## DIRECTIONS FOR THIS TASK
The entries below must be copied exactly as they are.

## Collected data entries
= Beginning of Section =

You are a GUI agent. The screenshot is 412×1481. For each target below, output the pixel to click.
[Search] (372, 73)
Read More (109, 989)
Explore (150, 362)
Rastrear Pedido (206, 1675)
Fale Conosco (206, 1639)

= End of Section =

## ANSWER
You are a GUI agent. The screenshot is 412×1481. For each target below, output the pixel to click.
[Search] (372, 73)
Read More (109, 989)
Explore (150, 362)
Rastrear Pedido (206, 1675)
Fale Conosco (206, 1639)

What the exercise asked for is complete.